Work to do:
Convert the records starting with the line that contains "892x698 pixels. At" and going on through the line that contains "point(488,470)" into a numbered list, leaving out any blank lines. Include nothing else.
## BEGIN Extracted data
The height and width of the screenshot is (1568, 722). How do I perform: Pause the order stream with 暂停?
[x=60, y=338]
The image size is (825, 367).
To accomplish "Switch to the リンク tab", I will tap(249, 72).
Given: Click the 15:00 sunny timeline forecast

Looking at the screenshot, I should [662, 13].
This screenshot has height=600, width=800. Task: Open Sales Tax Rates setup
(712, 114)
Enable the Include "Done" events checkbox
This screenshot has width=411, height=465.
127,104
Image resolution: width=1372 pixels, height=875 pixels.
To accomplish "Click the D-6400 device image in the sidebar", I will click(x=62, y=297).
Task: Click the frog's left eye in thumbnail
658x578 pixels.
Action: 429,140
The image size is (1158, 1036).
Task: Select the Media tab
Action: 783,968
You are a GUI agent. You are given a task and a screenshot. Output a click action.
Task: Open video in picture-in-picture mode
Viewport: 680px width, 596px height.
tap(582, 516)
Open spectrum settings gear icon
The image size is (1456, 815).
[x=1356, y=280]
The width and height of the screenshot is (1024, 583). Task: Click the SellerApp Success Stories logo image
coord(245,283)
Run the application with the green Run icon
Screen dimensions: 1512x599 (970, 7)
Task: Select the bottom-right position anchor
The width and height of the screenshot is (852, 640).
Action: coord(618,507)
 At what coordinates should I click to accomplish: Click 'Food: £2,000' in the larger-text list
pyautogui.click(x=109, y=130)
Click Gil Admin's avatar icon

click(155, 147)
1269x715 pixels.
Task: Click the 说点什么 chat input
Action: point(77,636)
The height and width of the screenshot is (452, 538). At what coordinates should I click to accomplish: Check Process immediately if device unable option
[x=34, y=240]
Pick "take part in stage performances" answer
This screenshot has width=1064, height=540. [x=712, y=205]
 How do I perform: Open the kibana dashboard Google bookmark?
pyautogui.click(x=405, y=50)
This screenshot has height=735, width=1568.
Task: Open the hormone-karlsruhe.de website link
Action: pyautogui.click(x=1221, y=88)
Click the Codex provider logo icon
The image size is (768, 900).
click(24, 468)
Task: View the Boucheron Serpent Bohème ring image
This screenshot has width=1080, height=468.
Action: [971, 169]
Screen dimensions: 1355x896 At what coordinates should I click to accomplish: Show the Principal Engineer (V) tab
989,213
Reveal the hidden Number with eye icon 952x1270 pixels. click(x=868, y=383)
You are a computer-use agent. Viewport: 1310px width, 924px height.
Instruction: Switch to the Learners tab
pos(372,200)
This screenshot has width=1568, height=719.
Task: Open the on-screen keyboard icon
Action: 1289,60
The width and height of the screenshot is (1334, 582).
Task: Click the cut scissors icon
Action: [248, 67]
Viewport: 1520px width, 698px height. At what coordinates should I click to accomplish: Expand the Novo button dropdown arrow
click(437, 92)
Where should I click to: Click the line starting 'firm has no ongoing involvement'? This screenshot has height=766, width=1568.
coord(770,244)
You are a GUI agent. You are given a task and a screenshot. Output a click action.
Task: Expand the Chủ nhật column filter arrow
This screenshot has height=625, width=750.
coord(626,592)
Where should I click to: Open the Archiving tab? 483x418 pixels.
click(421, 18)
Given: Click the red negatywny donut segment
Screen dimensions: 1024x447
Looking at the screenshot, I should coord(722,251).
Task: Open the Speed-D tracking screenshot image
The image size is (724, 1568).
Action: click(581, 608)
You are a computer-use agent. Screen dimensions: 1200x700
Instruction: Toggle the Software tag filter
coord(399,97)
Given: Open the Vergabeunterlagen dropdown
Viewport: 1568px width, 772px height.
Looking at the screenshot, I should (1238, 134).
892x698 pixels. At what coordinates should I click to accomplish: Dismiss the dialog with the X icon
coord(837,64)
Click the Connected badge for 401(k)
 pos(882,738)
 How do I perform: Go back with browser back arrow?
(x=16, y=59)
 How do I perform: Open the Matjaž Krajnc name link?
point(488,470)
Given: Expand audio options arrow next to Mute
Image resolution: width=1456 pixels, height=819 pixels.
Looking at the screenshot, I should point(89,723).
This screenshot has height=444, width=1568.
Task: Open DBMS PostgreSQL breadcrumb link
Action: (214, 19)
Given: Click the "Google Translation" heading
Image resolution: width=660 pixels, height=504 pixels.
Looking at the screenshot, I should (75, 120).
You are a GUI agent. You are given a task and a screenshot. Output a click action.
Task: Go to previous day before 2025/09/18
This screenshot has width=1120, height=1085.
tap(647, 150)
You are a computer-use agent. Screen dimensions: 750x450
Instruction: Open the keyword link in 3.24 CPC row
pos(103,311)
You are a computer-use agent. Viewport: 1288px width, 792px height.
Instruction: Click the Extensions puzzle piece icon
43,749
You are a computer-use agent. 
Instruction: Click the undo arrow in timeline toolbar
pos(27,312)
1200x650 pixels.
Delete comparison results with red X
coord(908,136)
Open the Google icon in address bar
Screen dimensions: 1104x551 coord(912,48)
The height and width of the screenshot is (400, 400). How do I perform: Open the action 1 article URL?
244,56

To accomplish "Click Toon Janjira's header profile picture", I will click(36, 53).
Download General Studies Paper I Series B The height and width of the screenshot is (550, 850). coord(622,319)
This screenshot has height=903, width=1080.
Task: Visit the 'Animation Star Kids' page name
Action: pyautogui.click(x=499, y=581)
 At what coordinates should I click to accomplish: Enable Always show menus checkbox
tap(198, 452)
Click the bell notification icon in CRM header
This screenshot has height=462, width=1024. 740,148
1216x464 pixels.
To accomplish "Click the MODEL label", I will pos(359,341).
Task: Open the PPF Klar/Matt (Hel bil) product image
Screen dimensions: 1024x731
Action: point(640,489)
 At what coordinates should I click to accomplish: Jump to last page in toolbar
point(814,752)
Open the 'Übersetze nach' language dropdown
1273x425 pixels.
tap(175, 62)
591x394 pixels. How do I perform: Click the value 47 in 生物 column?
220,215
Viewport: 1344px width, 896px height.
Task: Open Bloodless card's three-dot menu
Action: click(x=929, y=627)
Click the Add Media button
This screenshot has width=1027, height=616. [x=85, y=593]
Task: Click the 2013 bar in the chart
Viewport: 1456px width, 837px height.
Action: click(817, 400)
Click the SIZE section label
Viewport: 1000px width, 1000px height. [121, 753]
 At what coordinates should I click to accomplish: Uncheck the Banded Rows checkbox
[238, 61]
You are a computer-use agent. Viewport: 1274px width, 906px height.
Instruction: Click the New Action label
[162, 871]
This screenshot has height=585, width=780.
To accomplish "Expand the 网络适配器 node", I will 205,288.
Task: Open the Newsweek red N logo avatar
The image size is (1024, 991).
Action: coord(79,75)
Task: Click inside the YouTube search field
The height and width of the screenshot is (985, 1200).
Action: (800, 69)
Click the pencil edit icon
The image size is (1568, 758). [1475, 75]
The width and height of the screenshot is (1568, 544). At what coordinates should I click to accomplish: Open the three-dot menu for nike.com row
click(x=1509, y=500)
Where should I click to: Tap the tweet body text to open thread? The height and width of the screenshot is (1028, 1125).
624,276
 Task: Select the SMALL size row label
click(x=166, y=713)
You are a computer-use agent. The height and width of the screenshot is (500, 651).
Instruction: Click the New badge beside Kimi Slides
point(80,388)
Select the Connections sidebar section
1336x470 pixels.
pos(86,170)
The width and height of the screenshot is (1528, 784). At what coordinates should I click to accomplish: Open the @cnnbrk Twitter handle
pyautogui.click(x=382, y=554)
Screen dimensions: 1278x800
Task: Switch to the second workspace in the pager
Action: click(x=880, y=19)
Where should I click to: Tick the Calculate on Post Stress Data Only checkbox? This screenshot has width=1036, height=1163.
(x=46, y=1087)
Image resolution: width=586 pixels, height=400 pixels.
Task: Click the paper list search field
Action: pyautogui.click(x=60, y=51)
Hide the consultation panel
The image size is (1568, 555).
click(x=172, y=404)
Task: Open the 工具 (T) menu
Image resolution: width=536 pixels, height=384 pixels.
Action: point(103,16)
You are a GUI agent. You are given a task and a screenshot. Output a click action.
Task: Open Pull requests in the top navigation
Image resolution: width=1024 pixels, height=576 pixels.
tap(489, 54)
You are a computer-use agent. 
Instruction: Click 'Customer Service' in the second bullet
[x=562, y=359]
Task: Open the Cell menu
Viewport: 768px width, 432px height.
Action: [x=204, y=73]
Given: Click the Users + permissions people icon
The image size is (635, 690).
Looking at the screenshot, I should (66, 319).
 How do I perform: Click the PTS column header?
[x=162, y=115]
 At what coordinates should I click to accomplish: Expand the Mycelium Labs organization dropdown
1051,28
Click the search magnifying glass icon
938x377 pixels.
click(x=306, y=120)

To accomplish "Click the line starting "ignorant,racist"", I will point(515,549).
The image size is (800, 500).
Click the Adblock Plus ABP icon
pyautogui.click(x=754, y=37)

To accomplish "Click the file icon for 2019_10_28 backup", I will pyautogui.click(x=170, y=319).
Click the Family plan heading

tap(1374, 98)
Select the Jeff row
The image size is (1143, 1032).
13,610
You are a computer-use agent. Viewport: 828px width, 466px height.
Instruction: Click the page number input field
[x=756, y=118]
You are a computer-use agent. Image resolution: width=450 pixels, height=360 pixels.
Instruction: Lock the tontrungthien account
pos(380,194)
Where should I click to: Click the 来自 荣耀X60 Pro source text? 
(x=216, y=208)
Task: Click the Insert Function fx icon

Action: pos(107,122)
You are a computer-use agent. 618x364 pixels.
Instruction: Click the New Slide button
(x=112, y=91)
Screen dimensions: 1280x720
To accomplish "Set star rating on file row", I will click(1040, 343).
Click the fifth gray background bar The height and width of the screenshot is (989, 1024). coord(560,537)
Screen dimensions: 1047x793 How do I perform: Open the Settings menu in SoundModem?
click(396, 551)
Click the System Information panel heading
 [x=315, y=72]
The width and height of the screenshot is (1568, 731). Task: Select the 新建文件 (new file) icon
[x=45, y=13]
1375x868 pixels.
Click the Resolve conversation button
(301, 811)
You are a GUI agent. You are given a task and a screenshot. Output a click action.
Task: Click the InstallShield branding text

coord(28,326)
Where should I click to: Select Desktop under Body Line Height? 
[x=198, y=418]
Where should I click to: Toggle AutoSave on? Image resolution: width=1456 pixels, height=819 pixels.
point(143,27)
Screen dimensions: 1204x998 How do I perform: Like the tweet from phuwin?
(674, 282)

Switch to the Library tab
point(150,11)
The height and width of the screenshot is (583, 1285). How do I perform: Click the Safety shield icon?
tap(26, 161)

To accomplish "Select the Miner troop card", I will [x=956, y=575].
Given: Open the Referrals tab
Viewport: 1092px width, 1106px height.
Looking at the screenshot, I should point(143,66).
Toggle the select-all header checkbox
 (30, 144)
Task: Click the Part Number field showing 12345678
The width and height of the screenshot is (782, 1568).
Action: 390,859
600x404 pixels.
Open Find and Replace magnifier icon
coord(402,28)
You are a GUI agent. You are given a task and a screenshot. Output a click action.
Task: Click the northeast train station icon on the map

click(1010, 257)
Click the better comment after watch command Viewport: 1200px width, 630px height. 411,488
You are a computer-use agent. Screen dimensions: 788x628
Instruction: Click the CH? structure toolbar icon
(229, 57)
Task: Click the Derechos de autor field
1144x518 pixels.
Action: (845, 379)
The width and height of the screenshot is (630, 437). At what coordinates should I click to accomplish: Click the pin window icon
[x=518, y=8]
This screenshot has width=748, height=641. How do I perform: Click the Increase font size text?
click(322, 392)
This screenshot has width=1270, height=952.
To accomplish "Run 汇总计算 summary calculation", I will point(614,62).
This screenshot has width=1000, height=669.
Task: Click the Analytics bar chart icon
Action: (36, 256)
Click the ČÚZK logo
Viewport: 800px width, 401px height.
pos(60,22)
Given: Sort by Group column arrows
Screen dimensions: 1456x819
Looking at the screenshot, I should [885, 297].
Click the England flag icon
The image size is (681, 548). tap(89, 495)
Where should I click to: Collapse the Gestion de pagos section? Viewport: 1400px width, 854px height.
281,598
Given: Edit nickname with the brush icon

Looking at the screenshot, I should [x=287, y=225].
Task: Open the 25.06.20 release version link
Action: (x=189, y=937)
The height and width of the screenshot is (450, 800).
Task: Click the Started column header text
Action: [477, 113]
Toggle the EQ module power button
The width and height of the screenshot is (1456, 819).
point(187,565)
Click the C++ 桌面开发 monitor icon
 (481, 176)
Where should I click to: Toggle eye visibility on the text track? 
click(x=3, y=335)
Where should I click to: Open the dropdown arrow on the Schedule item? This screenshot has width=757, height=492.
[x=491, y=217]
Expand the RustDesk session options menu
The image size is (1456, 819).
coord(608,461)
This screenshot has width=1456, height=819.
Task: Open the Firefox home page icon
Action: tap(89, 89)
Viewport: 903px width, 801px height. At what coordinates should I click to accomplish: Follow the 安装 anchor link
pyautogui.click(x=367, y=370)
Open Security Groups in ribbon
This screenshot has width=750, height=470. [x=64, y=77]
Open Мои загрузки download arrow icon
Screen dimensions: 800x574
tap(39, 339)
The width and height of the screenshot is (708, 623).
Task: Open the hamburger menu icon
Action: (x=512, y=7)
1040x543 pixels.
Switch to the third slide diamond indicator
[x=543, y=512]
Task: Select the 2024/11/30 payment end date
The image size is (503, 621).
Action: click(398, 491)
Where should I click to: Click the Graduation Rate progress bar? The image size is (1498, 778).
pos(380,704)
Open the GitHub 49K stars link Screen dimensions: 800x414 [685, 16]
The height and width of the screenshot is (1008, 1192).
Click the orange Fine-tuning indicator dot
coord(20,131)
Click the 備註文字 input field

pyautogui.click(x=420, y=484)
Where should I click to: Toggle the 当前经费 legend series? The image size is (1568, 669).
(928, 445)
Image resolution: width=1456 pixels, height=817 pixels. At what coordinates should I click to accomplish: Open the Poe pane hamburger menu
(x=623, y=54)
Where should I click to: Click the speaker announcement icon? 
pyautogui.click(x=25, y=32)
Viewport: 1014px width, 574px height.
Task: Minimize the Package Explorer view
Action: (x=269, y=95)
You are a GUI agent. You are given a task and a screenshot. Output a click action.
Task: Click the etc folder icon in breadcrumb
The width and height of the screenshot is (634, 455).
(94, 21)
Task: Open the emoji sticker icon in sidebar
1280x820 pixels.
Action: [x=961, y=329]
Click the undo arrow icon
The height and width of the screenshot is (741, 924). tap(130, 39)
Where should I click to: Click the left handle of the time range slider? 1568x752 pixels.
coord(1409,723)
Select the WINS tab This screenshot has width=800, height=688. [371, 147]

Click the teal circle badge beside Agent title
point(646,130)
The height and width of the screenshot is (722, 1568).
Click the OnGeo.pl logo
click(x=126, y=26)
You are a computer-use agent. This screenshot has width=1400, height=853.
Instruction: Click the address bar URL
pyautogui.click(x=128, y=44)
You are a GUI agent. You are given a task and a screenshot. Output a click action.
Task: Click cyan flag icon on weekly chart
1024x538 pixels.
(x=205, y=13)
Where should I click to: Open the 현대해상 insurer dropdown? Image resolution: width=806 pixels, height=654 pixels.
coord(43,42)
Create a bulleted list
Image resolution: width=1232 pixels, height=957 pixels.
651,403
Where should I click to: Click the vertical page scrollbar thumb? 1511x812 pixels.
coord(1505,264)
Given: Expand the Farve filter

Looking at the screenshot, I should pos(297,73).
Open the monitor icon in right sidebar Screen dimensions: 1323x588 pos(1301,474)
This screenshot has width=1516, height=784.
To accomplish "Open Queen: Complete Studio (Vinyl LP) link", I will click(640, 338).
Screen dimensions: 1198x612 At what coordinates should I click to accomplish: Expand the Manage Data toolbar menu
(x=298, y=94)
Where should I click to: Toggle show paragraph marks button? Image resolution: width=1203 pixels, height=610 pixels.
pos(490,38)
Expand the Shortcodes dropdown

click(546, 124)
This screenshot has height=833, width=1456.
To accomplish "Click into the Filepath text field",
## END Extracted data
Complete response:
1. 892x698 pixels. At what coordinates should I click to accomplish: Dismiss the dialog with the X icon
2. coord(837,64)
3. Click the Connected badge for 401(k)
4.  pos(882,738)
5.  How do I perform: Go back with browser back arrow?
6. (x=16, y=59)
7.  How do I perform: Open the Matjaž Krajnc name link?
8. point(488,470)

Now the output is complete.